What is required:
Those lines of the following listing which contain the string "will" should be returned.

Source data:
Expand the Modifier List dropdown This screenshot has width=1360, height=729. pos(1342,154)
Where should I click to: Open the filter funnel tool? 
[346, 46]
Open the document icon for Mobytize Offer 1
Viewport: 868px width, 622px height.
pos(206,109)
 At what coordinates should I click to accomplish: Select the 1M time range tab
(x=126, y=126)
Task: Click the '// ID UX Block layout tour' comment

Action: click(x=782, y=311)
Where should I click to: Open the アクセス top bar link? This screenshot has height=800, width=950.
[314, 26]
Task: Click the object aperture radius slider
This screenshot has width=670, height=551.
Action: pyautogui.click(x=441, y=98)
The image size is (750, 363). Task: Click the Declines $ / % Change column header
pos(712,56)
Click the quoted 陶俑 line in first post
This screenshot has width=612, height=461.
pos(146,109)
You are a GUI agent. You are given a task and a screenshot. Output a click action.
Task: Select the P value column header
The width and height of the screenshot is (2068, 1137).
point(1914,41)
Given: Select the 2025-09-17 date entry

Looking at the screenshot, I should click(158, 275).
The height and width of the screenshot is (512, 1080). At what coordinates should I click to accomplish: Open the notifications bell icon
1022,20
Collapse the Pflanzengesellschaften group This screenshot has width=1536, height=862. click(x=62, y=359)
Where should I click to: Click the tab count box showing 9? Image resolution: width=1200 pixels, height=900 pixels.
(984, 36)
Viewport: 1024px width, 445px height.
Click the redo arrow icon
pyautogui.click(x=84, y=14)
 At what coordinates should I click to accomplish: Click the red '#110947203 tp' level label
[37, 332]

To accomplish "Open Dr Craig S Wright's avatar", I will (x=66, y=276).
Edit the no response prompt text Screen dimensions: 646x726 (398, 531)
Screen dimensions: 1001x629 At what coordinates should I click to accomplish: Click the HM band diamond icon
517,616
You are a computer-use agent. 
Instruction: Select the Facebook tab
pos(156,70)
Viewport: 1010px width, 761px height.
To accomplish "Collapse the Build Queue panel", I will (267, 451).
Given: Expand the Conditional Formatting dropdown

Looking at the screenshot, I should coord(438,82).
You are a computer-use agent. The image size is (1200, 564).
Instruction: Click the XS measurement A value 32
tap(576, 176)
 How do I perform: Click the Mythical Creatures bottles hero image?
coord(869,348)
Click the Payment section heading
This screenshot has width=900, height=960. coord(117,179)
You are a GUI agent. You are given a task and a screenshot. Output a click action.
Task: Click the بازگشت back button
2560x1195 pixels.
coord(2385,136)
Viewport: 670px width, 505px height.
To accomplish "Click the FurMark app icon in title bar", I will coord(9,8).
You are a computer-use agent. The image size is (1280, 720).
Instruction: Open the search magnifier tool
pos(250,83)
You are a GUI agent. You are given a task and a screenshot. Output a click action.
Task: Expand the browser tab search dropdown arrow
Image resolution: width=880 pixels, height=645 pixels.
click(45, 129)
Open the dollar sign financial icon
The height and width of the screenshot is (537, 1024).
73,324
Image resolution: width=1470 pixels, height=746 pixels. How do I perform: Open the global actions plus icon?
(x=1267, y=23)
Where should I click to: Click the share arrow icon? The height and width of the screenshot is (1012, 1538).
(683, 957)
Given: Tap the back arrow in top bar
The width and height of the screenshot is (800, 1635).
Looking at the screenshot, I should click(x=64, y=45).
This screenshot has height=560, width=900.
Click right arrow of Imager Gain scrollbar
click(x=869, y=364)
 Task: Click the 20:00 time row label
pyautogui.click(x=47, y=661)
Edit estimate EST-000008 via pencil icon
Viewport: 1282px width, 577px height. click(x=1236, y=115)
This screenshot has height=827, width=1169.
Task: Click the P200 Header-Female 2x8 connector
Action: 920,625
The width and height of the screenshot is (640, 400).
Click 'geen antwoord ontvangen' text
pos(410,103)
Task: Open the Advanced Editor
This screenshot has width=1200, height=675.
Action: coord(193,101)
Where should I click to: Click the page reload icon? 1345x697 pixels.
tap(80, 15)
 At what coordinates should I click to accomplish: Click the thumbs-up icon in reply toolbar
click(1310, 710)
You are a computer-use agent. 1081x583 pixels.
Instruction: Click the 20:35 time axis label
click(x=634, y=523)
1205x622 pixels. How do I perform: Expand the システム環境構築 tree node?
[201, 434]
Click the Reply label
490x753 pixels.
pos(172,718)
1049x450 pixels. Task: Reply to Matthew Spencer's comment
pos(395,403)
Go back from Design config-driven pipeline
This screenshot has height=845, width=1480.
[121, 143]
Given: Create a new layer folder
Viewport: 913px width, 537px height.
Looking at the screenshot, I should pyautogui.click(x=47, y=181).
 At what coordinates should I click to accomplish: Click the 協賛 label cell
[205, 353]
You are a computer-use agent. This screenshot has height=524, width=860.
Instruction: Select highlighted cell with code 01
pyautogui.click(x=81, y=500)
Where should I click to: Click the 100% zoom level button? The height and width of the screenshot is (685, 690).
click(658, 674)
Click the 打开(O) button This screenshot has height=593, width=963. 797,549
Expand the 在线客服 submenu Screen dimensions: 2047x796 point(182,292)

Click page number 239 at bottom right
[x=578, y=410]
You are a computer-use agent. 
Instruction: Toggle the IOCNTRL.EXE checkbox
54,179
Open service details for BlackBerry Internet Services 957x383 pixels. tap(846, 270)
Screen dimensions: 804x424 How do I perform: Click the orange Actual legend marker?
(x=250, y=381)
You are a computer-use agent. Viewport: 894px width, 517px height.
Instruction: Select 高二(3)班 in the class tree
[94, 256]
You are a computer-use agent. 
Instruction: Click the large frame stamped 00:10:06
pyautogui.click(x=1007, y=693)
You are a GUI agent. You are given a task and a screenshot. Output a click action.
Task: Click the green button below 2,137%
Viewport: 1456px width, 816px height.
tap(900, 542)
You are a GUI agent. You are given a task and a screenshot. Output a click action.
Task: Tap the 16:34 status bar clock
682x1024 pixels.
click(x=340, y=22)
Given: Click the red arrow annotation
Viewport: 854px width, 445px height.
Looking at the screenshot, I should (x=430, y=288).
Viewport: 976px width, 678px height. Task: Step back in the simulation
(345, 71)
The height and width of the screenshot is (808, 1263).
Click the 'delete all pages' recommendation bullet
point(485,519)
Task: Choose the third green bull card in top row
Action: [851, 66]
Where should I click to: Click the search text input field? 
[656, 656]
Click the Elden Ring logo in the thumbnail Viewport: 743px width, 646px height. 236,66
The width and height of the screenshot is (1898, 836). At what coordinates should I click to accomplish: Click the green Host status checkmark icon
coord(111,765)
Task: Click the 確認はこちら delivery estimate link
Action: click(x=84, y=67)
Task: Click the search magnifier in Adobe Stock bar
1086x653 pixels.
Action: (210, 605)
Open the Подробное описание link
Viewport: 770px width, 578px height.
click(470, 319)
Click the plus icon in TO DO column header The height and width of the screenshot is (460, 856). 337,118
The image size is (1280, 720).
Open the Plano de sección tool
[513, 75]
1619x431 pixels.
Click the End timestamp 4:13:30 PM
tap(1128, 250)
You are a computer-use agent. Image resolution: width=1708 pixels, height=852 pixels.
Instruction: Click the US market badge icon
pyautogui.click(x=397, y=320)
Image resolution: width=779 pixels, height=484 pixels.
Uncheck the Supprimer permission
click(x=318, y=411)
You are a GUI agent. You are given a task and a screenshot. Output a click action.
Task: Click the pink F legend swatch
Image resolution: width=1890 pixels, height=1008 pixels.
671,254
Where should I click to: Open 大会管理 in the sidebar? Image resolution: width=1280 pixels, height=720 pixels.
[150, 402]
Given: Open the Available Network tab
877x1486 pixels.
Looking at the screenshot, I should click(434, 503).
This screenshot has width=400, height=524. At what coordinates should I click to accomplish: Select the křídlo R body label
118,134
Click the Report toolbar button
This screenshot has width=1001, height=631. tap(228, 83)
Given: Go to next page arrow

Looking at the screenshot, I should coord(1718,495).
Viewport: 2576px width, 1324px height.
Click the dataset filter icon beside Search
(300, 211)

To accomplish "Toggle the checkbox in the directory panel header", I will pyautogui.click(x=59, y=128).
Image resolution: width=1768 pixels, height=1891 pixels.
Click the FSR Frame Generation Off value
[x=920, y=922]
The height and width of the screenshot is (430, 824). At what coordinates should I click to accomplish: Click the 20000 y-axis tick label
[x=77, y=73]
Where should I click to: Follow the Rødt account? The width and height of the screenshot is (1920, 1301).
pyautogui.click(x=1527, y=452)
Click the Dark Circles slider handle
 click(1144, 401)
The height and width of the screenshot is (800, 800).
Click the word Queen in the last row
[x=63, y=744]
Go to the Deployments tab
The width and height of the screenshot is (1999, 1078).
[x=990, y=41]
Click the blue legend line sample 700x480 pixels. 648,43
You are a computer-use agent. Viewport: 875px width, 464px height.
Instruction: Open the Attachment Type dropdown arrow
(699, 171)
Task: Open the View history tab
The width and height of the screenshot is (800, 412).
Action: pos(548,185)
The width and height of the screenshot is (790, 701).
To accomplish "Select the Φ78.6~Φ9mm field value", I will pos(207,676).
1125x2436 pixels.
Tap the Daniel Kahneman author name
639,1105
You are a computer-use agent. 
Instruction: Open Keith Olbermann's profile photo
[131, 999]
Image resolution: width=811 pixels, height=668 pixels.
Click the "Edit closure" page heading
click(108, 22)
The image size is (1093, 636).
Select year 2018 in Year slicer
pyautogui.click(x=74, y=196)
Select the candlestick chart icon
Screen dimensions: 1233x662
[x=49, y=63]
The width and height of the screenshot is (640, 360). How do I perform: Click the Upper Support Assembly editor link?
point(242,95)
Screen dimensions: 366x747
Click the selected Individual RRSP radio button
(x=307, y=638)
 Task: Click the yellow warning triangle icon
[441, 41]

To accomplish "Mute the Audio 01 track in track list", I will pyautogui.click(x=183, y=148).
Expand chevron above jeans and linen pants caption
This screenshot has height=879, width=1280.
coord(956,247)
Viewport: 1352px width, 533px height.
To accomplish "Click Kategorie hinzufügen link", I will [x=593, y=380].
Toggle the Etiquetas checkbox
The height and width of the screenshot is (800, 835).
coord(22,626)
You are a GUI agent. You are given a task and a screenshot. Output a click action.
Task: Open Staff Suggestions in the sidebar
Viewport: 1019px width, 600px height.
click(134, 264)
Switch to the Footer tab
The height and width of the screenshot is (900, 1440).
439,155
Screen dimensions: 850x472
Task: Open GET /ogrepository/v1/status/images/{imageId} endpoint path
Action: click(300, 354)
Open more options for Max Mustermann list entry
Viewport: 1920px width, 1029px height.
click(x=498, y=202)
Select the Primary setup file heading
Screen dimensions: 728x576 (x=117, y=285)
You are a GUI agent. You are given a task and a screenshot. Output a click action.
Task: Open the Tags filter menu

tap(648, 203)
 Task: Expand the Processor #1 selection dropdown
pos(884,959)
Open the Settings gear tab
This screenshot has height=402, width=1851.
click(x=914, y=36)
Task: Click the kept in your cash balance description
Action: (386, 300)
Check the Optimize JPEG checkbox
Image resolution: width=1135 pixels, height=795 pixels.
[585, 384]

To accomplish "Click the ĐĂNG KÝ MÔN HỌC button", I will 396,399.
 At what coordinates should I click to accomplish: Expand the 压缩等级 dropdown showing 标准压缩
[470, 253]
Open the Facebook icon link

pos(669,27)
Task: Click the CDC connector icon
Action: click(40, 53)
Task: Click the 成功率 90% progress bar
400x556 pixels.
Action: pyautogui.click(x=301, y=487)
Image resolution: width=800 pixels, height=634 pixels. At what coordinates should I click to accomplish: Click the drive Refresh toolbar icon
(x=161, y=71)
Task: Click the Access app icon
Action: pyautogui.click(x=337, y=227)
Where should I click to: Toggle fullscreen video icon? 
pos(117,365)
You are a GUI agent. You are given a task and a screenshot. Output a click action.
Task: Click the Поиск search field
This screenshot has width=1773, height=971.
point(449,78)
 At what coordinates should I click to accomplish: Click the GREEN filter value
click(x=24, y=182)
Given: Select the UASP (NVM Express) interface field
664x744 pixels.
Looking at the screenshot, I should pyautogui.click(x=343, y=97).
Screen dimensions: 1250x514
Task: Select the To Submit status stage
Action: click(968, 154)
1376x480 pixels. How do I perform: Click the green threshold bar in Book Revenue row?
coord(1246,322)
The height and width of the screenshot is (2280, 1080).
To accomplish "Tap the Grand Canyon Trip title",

Completed task:
To accomplish "Open Dr Craig S Wright's avatar", I will (x=66, y=276).
To accomplish "Collapse the Build Queue panel", I will (267, 451).
To accomplish "Click the FurMark app icon in title bar", I will coord(9,8).
To accomplish "Toggle the checkbox in the directory panel header", I will pyautogui.click(x=59, y=128).
To accomplish "Select the Φ78.6~Φ9mm field value", I will pos(207,676).
To accomplish "Mute the Audio 01 track in track list", I will pyautogui.click(x=183, y=148).
To accomplish "Click Kategorie hinzufügen link", I will [x=593, y=380].
To accomplish "Click the ĐĂNG KÝ MÔN HỌC button", I will 396,399.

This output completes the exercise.